Dr. Rainer Baehre of Grenfell's historical studies program fears that too many important stories and too much historical information will be lost if oral histories are not preserved.
This year, Dr. Baehre took the students in enrolled in his Oral History course on a road trip. Destination: a few small communities on the Northern Peninsula of the island to learn from the older generation. Students conducted interviews on the Northern Peninsula in the Parson's Pond and Portland Creek area along with other forms of research, and compiled over 300 pages of transcripts and multiple research papers looking at traditional land use.
"This class project provided otherwise unexplored insights into habitation on the Northern Peninsula, prior to the development of roads to the area in the 1950s, and the conversations shed light on the sustainable subsistence economies that existed and then continue to be practiced."
While many themes emerged through the research, this research explored primarily the annual cycles of land use such as fishing, hunting, and foraging in relation to individual community histories, and how these practices overlap with Mi'kmaq land use on the west coast.

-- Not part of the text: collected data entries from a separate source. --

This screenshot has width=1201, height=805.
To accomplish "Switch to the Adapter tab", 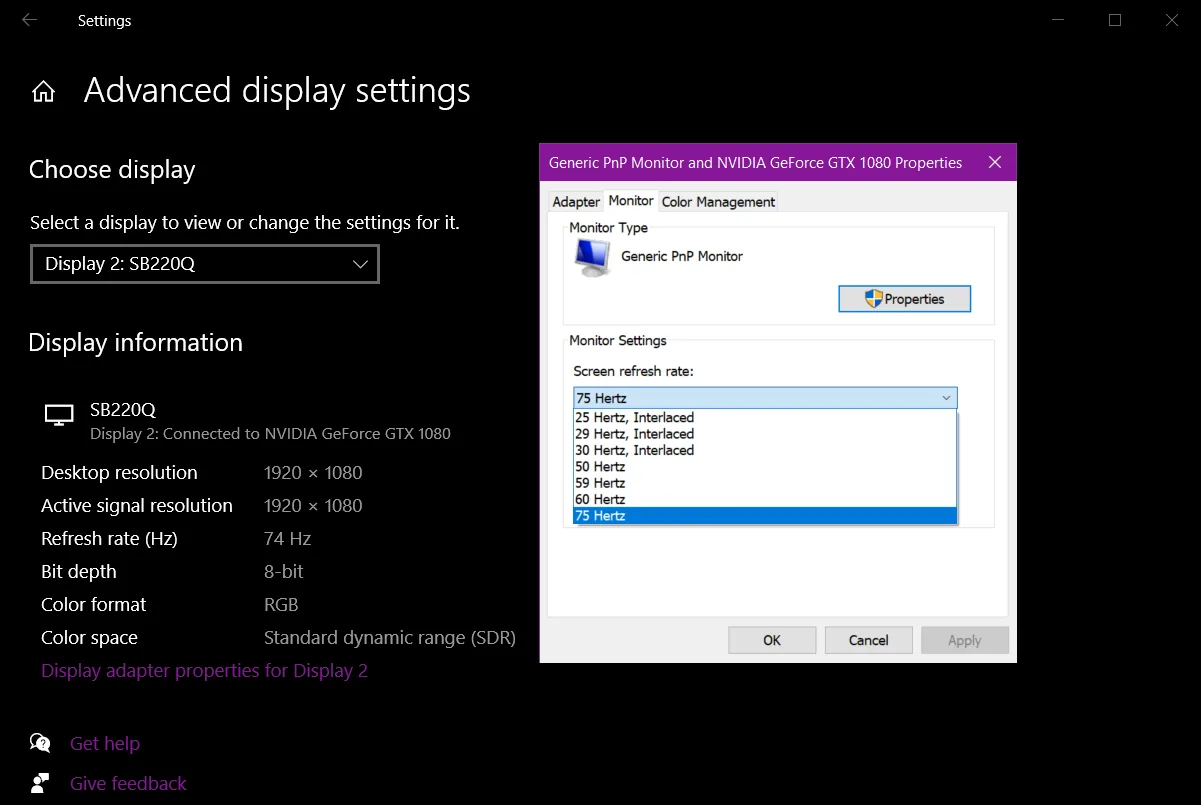I will pyautogui.click(x=575, y=201).
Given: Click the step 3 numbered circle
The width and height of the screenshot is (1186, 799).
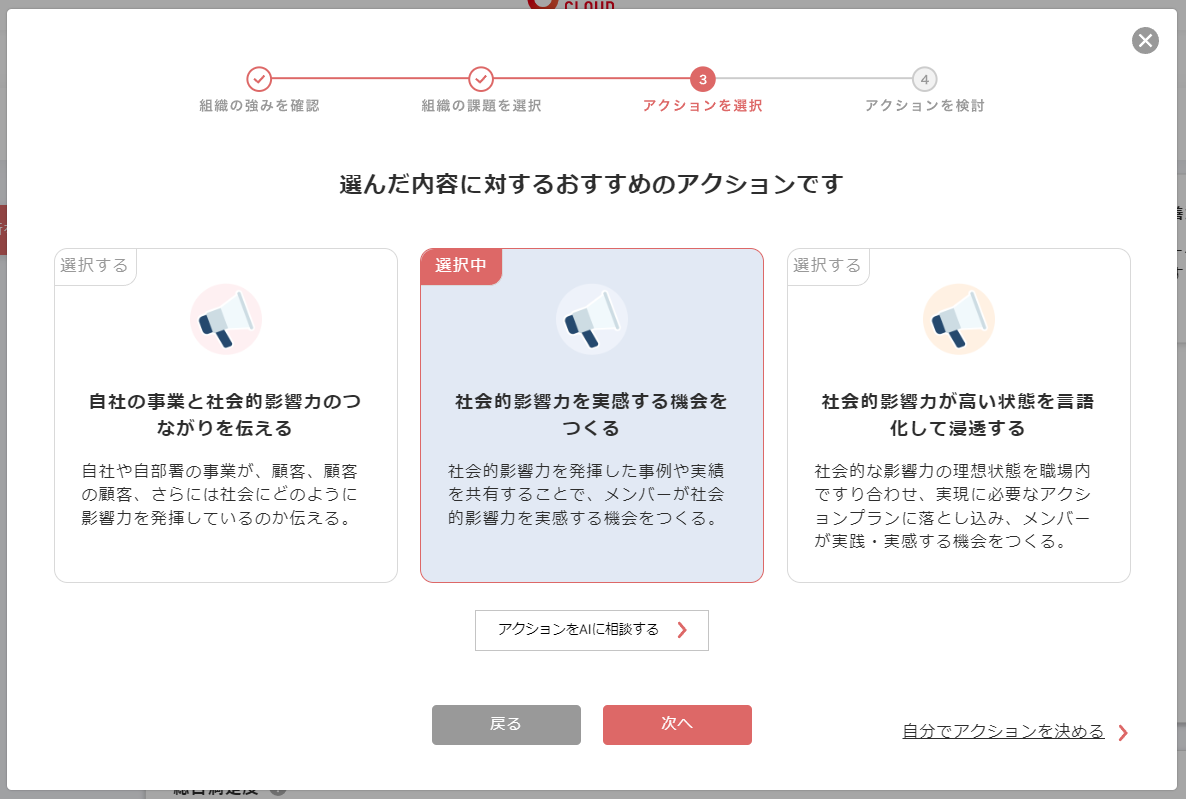Looking at the screenshot, I should click(703, 79).
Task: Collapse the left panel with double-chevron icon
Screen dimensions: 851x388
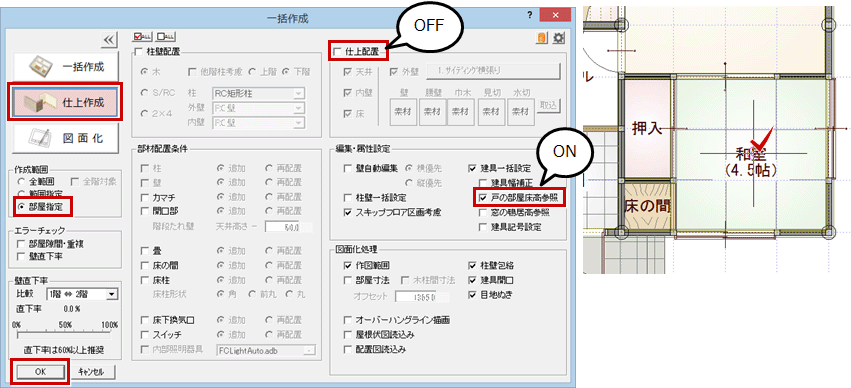Action: (109, 39)
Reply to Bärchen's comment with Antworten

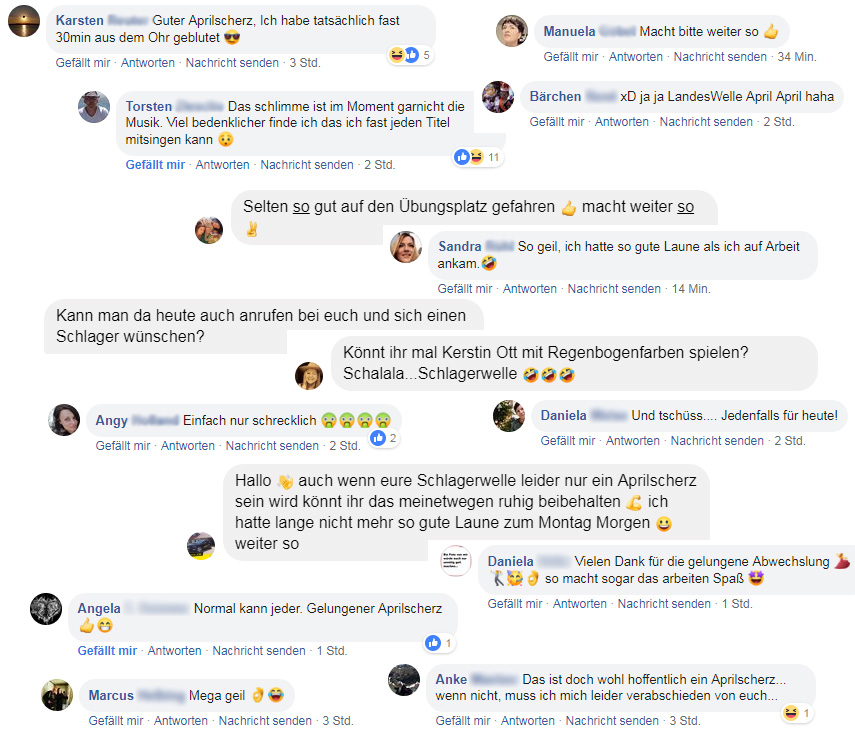[622, 122]
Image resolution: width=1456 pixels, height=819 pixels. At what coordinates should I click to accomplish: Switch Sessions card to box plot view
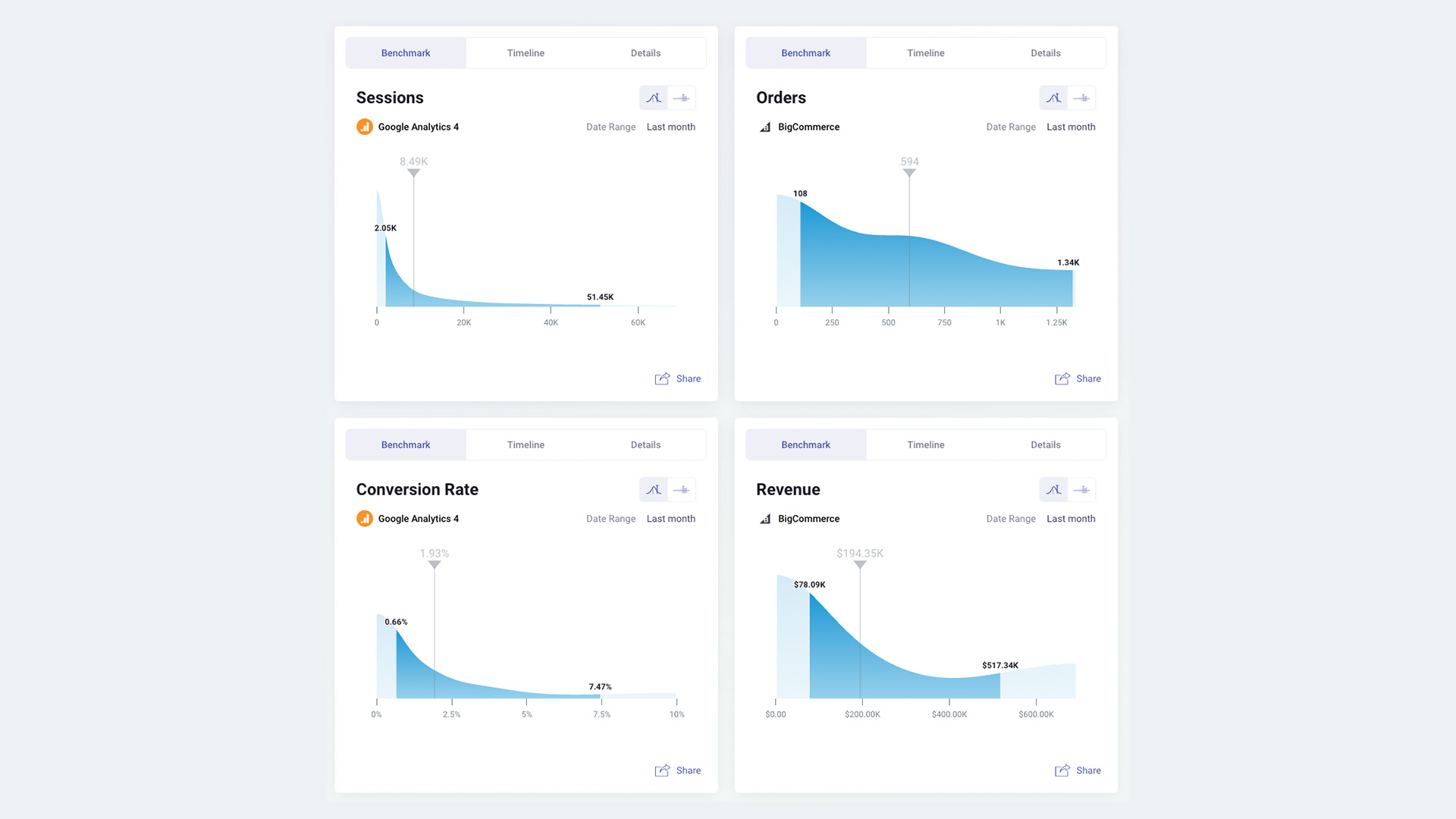(x=682, y=98)
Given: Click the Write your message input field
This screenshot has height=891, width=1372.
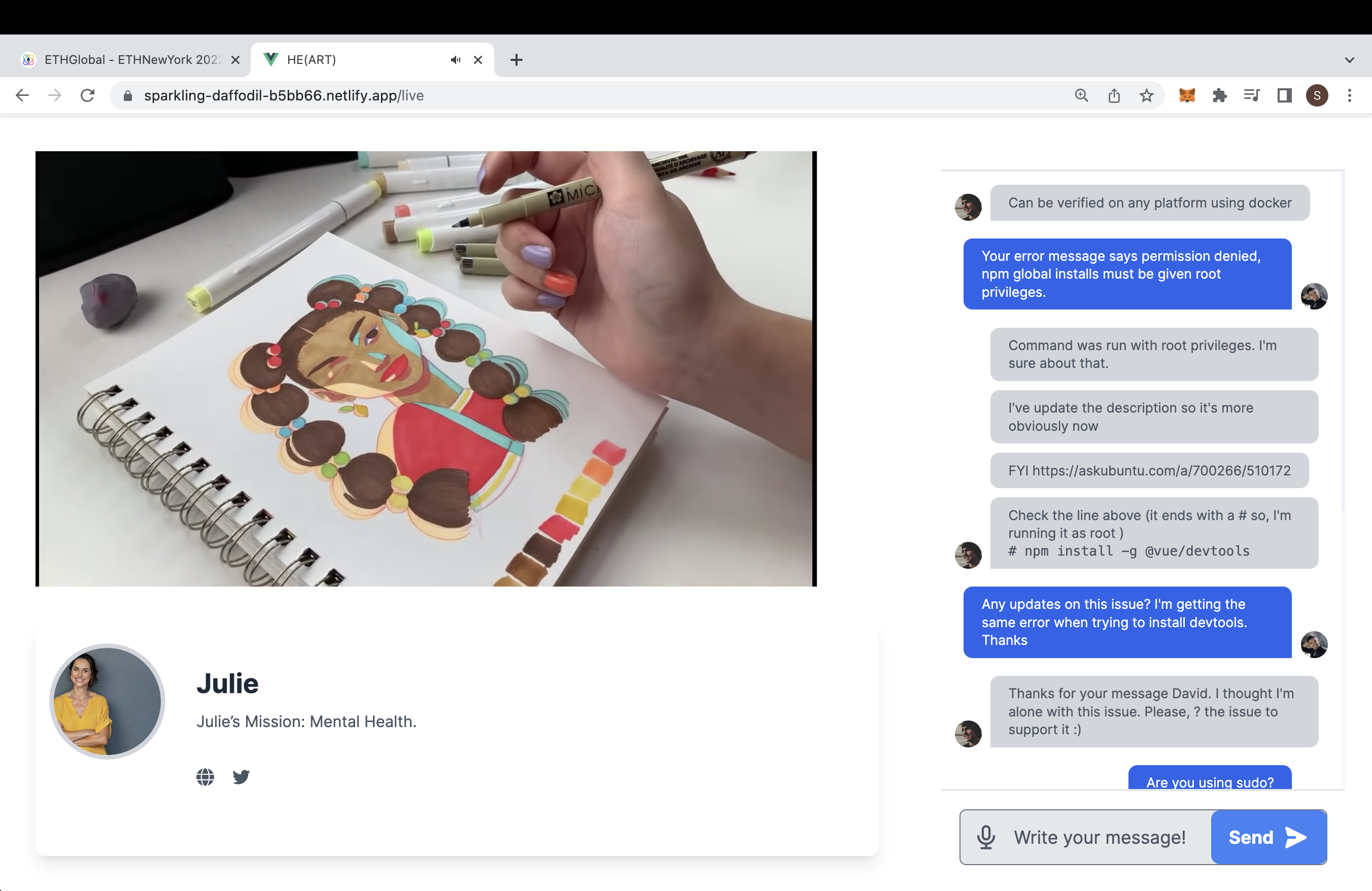Looking at the screenshot, I should coord(1098,837).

Each student looked at a different historical theme, discussed their methods and findings with the rest of the class, interviewed local inhabitants using informed consent, transcribed their interviews and shared them with other students, and then prepared papers which analyzed the impact of technology, government relations, changing climate, and changing industries in the latter half of the 20th century, as well as what options there might be for the future regeneration of the region considering the declining pulp and paper industry, sealing, fishing and rural depopulation, said Dr. Baehre.
The oral interviews and transcript were collected and are safely stored. Copies will be made and sent back to the interviewees and kept for future preservation in an archive or university library.
This course supplements more traditional text-based teaching and learning. Students benefit by directly encountering those who have lived "history" and who wish to add their "voice" to the historical record, said Dr. Baehre. As this course also relies on sharing information and discussing findings, it is a class-based forum for team-based research and writing that moves beyond traditional seminar or lecture-based learning, he said.
"Finally, by "creating" historical documentation that might ordinarily not exist, the students not only engage with a community in recording aspects of its history but contribute to documenting that history, thereby leaving a permanent legacy for the community and future researchers as opposed to merely writing a term paper to complete their course requirements," he said.